**Your task**
List each line of the data below that contains the word "Select".

**Data for this task**
>> begin
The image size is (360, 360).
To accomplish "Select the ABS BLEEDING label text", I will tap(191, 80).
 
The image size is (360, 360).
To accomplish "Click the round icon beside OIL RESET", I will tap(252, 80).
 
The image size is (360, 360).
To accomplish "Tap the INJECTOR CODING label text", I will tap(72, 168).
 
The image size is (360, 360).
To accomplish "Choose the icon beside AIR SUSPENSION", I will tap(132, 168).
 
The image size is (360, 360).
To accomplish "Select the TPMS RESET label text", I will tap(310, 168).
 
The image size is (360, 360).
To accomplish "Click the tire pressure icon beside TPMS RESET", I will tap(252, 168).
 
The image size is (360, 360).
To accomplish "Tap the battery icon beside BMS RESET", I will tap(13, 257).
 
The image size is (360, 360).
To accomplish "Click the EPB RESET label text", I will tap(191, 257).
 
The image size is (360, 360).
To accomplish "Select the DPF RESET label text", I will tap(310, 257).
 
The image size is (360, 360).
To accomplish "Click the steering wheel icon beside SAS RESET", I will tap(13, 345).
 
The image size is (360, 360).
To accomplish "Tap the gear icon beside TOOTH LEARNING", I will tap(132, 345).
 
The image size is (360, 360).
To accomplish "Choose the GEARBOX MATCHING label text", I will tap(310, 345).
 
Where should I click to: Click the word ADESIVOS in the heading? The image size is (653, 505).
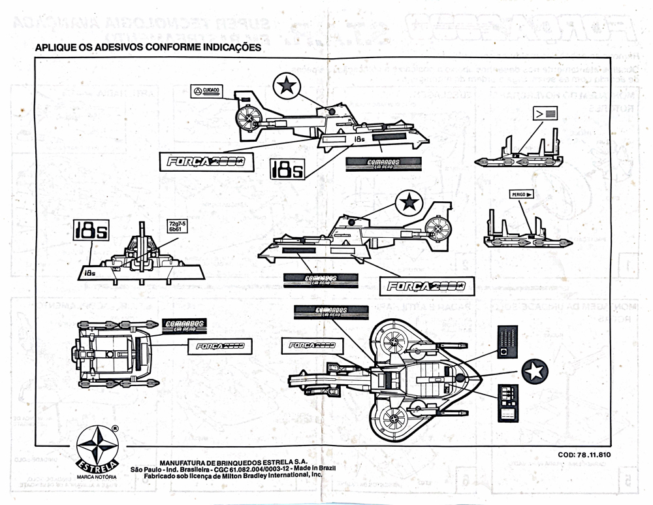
>> end
**Answer to the problem**
To accomplish "Select the ABS BLEEDING label text", I will tap(191, 80).
To accomplish "Select the TPMS RESET label text", I will tap(310, 168).
To accomplish "Select the DPF RESET label text", I will tap(310, 257).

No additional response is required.